If you have commercial health insurance or are one of the over half of Medicare enrollees who have a “Medicare Advantage” plan, decisions about your health care are not decided solely by you and your doctor(s). There is a third party in the room: your insurer, whose interests are financial rather than health.
As medicine became more complex and much more expensive, one response of health insurance companies was to try to decrease the use of expensive tests and treatments. They developed lists of tests, medications and procedures that could in some cases be substituted by older cheaper tests and treatments. When a doctor wished to order an expensive new approach, they had to justify why this was necessary.
If done properly, this was fair and reasonable. Every expensive new drug is not always better than a cheap old one. Every patient with back pain does not need a CT scan or MRI. The problem is that insurers went overboard.
The process works like this: your doctor sends a prescription to your pharmacy or asks their staff to schedule you for an imaging test. They then hear from the pharmacy or the radiology department that your insurance company requires “prior authorization.” The cost will not be paid until the insurance company agrees it is needed. The doctor’s office calls the insurer and are questioned by a clerk with no medical background using a checklist. Sometimes miracles happen, every box is checked and you get approval.
More often, your doctor is told that the request does not meet their criteria for necessity and will not be paid. There are now three choices: do it anyway and have you, the patient, pay the bill; forget about it and try a different approach; request an appeal of the decision.
For all but the very wealthy, paying out of pocket is very difficult.
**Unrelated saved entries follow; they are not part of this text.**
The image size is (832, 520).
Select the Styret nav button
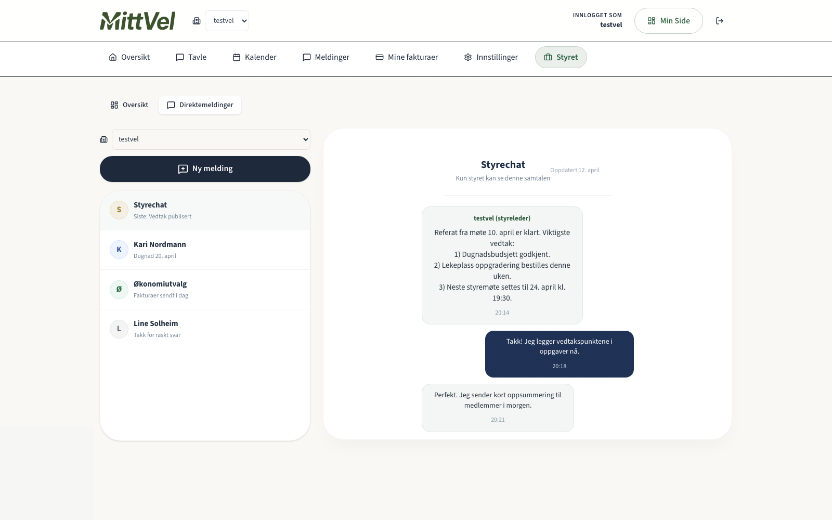(561, 57)
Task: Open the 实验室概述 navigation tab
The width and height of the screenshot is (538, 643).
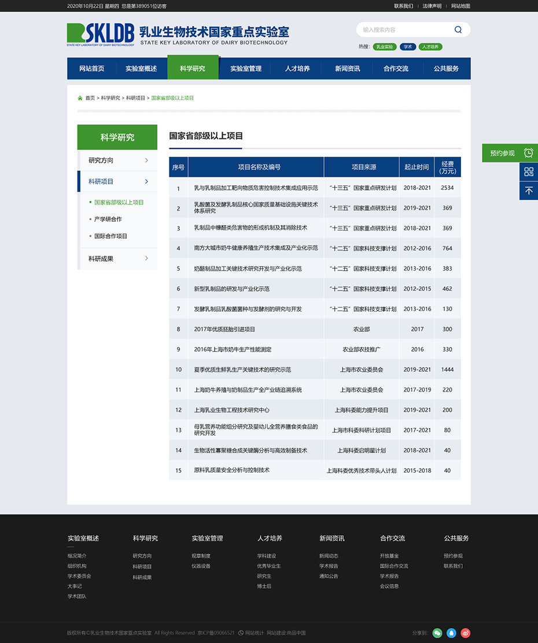Action: click(141, 68)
If there indeed is a good cheaper alternative the system has worked as intended. Most of the time the request is necessary for the best outcome and the doctor must appeal.
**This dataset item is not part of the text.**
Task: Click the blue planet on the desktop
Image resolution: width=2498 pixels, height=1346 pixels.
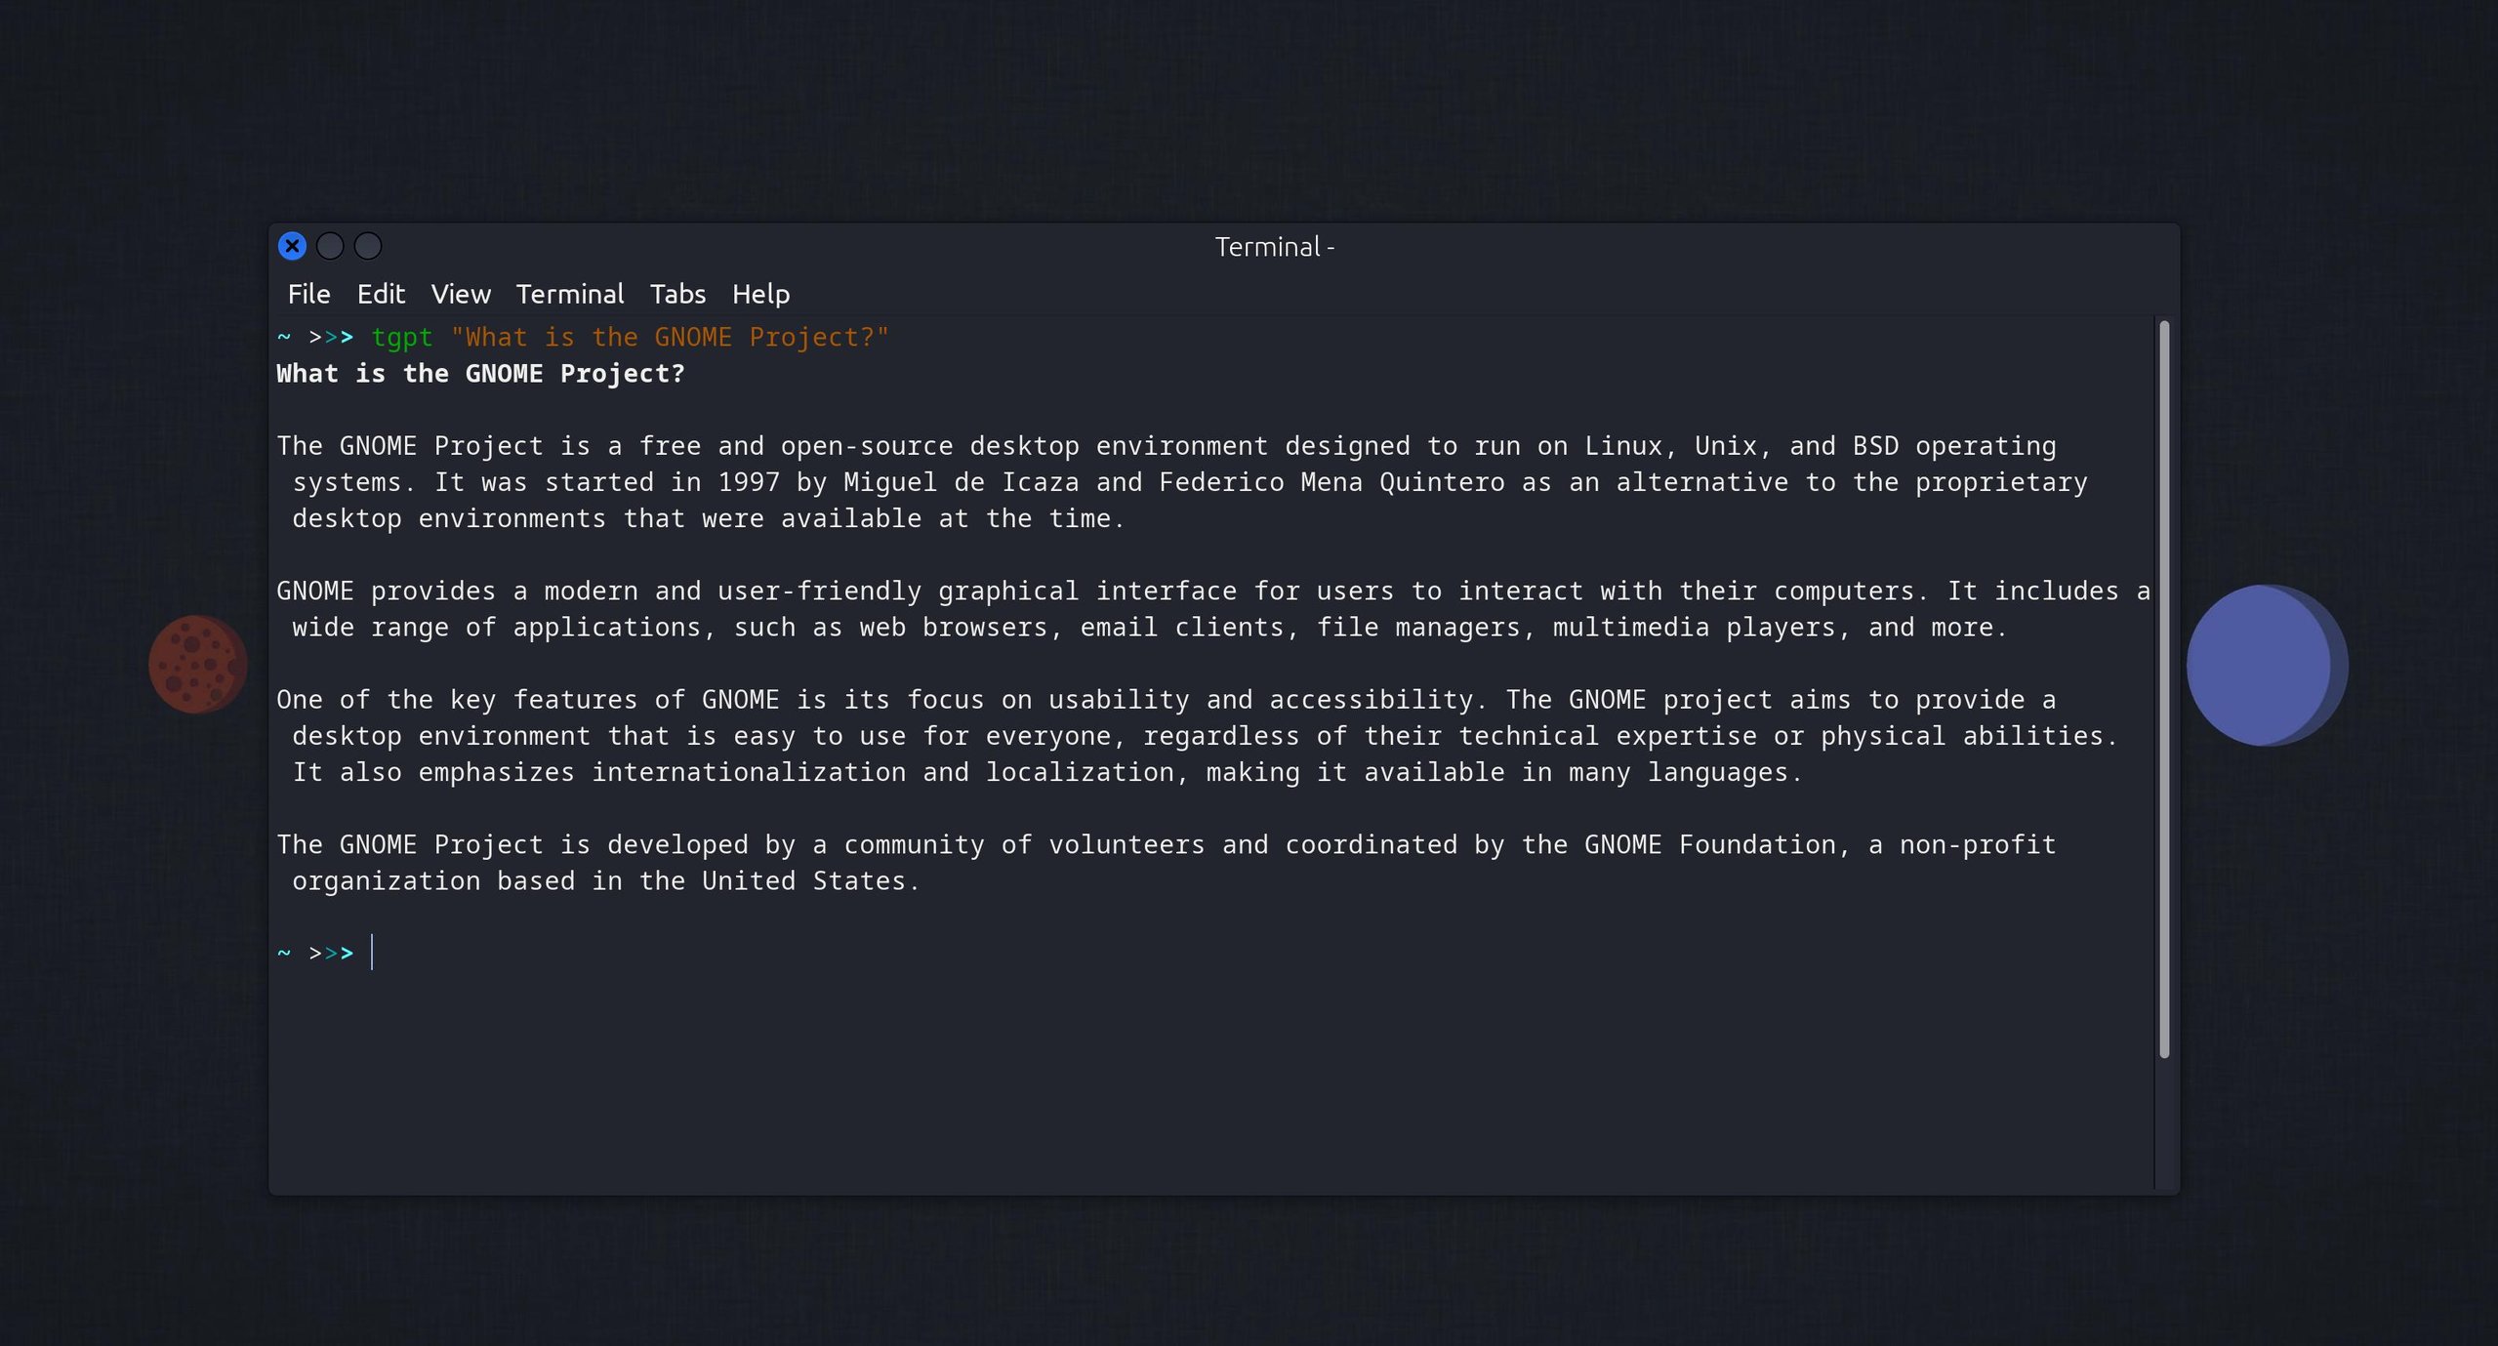Action: [x=2265, y=665]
A survey found that the average doctor’s office devoted 14 person-hours a week to prior authorizations – time that costs the doctor money and takes away resources that could be better spent on care. Clearly the insurers hope that if they deny needed care, the doctor may sometimes decide it is not worth the time and effort to appeal.
Recent investigations by ProPublica and others have found that many insurance companies rely on biased algorithms to deny needed care. They have also documented that insurance company medical directors review 10,000 cases/year or more, and often make decisions without even looking at the patients’ charts. Moreover, many companies employ as medical directors doctors who have been driven out of practice by disciplinary action or numerous malpractice suits.
If your doctor’s suggestion is denied by your insurance company, what can you do? If you and your doctor agree that the denied service is truly best for you, insist on appealing. While the doctor’s office has to take the lead, you can add your voice to the process. Get the HR office at work to intercede on your behalf. Threaten to – and do if necessary – contact the state office of consumer affairs.
It is their money – but it is your life and health.